Uganda, rebels agree local justice for war crimes
KAMPALA, July 2 (Reuters) - Uganda has agreed to handle war crimes committed by northern rebels internally, moving closer to protecting insurgent leaders from international arrest warrants they say will prevent them from signing a final peace deal.
In an accord signed over the weekend by Uganda's government and the Lord's Resistance Army (LRA), Kampala stops short of promising to shelter rebel leaders from war crimes indictments issued by the International Criminal Court (ICC) in The Hague.
But the agreement -- the third in a five-stage deal to end one of Africa's longest wars -- says Uganda has "national laws capable of addressing the human rights violations during the conflict", according to a copy seen by Reuters on Monday.
The ICC has issued warrants for LRA leader Joseph Kony, his deputy commander Vincent Otti, and two other senior rebels for mass murder, mutilation and using child soldiers in the 20-year war, which has been on hold since a truce last August.

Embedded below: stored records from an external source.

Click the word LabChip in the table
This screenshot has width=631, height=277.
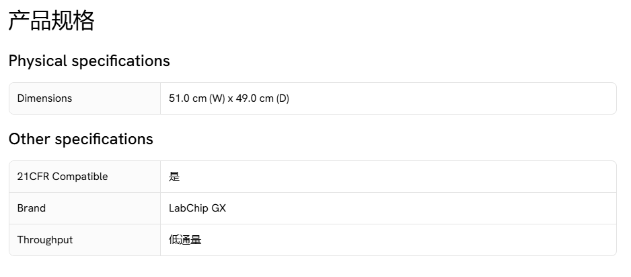tap(188, 208)
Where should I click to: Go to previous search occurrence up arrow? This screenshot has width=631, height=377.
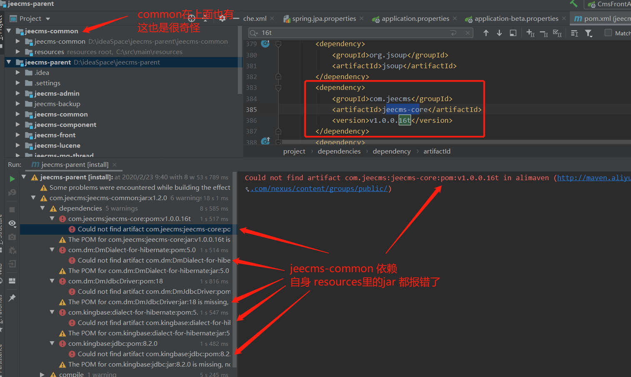486,33
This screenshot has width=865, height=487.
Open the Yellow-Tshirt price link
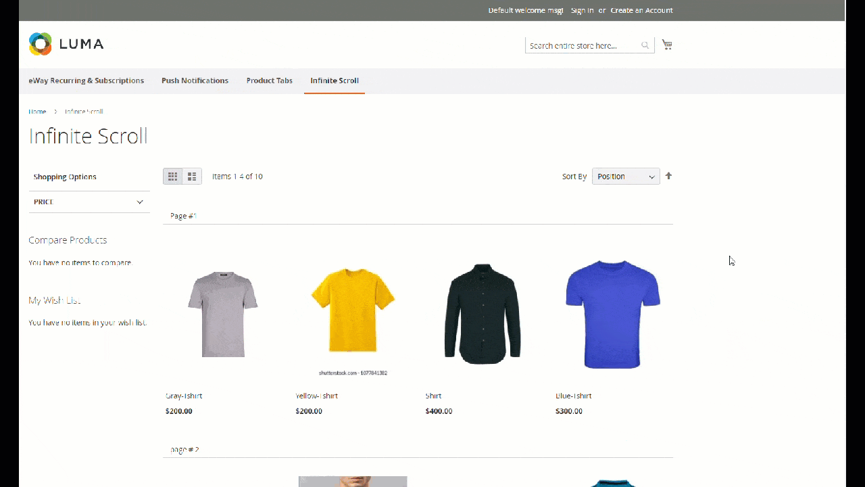(x=309, y=411)
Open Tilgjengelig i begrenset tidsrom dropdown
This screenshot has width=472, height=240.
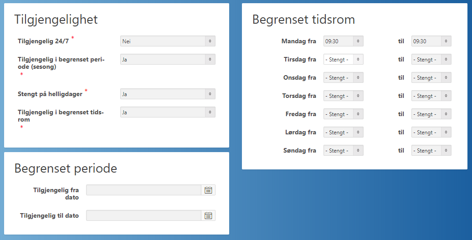pos(168,112)
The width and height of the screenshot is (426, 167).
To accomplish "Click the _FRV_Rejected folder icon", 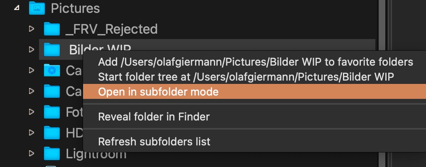I will coord(52,29).
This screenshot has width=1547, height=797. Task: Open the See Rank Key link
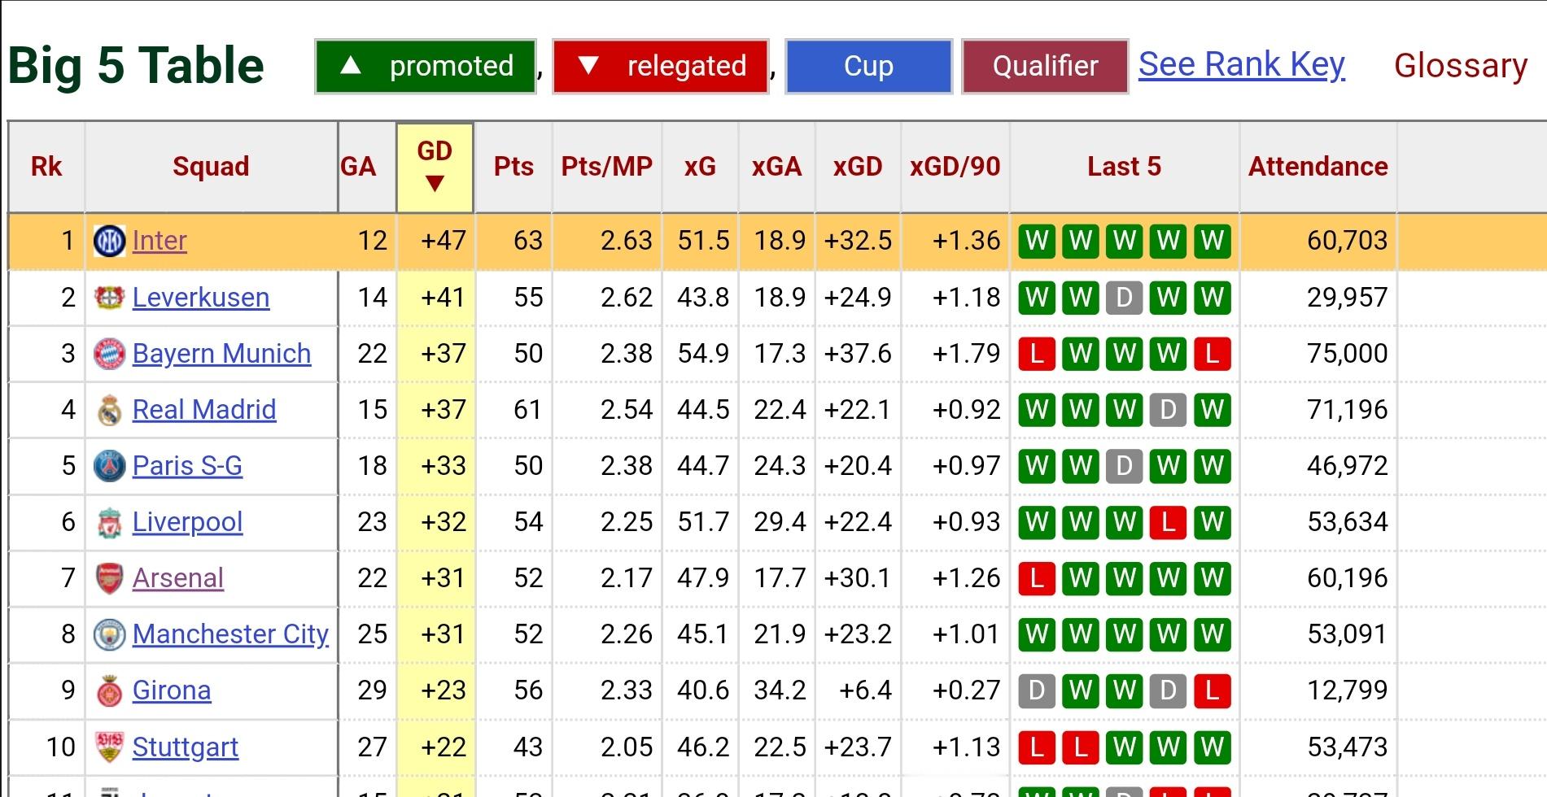[x=1241, y=64]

But Otti said the rebels would move no further towards a final peace deal until the ICC is called off.
"Now we've signed this, we want to see progress on the government side with the ICC. The government now should go to the ICC and get them to withdraw the warrants," Otti told Reuters by satellite phone from his Congolese jungle hideout.
"We shall go for national reconciliation only after the indictments have been withdrawn. We shall see about penalties and national courts later."
The Ugandan government has argued the LRA's only hope of avoiding the ICC warrants was to sign a deal, undergo national tribunals for crimes, and then approach the international court's judges.
"ALTERNATIVE JUSTICE"
The weekend agreement is vague on punishment and the government only promises to "address conscientiously the question of the ICC arrest warrants relating to the leaders of the LRA".
ICC officials were not immediately available for comment.
The deal outlines "alternative justice mechanisms" to promote reconciliation and traditional justice processes.
Traditional leaders from Kony's Acholi tribe, who have borne the brunt of the conflict, want the LRA undergo a "Mato Oput" reconciliation ritual, where victims effectively forgive a murderer after he admits his crime and pays compensation.
Human rights groups reject that, saying a credible process must dish out harsher penalties.
The new agreement hints that punishments for grave crimes, many of which carry the death sentence in Uganda, will be softer or suspended for the sake of national reconciliation.
"Formal courts and tribunals established by law shall ... introduce a regime of alternative penalties (to) ... replace existing penalties," it said.
In neighbouring Rwanda, traditional "gacaca" courts trying people suspected of involvement in the 1994 genocide have been criticised for being slow and biased.